### DATA ###

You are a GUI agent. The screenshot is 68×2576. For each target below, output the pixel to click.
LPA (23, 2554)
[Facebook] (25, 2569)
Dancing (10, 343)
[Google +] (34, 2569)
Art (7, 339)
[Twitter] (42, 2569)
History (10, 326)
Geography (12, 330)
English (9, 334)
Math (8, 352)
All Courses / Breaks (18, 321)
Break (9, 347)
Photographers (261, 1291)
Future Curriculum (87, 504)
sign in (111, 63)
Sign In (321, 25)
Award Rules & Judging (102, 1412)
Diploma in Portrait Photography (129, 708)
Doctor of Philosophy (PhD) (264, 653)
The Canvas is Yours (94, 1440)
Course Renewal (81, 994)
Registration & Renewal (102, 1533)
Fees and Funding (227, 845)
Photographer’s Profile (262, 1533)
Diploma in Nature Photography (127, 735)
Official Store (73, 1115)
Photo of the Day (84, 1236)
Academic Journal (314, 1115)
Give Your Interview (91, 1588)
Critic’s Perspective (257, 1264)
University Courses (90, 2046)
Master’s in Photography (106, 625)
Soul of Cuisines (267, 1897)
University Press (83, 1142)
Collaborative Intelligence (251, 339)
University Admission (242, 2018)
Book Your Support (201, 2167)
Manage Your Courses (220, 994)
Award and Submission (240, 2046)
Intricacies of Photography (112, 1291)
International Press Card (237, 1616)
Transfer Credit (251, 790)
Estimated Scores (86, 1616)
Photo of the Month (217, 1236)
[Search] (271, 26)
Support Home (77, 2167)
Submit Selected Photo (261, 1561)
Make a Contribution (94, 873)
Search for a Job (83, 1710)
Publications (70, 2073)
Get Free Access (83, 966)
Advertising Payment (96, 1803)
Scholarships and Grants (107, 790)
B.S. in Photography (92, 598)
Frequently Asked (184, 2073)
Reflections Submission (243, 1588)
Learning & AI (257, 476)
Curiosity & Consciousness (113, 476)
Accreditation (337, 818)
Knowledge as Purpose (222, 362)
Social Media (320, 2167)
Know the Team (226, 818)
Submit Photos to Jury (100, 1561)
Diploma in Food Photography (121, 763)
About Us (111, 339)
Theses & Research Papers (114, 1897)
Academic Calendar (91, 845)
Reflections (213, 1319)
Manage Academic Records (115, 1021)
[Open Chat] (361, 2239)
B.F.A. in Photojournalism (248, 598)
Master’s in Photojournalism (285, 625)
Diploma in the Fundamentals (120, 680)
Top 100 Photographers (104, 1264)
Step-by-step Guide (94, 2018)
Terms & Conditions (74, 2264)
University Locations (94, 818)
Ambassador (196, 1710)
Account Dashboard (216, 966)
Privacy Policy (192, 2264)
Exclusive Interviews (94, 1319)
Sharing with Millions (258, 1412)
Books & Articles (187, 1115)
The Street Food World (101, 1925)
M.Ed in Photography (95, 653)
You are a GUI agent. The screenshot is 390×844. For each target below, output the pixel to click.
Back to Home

###
### DATA ###

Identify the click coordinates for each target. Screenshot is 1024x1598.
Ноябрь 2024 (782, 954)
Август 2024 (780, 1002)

###
### DATA ###

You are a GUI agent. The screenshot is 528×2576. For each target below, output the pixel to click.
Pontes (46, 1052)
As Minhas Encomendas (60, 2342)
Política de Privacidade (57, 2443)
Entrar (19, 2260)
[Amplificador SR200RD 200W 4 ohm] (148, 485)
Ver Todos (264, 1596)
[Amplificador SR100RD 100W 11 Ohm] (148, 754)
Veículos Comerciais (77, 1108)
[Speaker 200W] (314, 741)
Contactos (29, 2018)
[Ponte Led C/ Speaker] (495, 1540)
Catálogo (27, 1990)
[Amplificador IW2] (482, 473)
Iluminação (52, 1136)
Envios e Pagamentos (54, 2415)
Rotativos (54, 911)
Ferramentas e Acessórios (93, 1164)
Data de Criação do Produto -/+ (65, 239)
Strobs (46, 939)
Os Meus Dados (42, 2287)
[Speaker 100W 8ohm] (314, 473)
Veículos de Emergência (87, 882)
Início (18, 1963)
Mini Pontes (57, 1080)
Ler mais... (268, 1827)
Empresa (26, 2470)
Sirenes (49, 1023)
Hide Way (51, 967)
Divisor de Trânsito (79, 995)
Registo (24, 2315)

###

** AIM OF THE EXERCISE **
A verbatim transcription is needed of the lines above, starting at the line with "Entrar (19, 2260)" and ending at the line with "Registo (24, 2315)", both included, and of nothing else.

** TASK SOLUTION **
Entrar (19, 2260)
[Amplificador SR200RD 200W 4 ohm] (148, 485)
Ver Todos (264, 1596)
[Amplificador SR100RD 100W 11 Ohm] (148, 754)
Veículos Comerciais (77, 1108)
[Speaker 200W] (314, 741)
Contactos (29, 2018)
[Ponte Led C/ Speaker] (495, 1540)
Catálogo (27, 1990)
[Amplificador IW2] (482, 473)
Iluminação (52, 1136)
Envios e Pagamentos (54, 2415)
Rotativos (54, 911)
Ferramentas e Acessórios (93, 1164)
Data de Criação do Produto -/+ (65, 239)
Strobs (46, 939)
Os Meus Dados (42, 2287)
[Speaker 100W 8ohm] (314, 473)
Veículos de Emergência (87, 882)
Início (18, 1963)
Mini Pontes (57, 1080)
Ler mais... (268, 1827)
Empresa (26, 2470)
Sirenes (49, 1023)
Hide Way (51, 967)
Divisor de Trânsito (79, 995)
Registo (24, 2315)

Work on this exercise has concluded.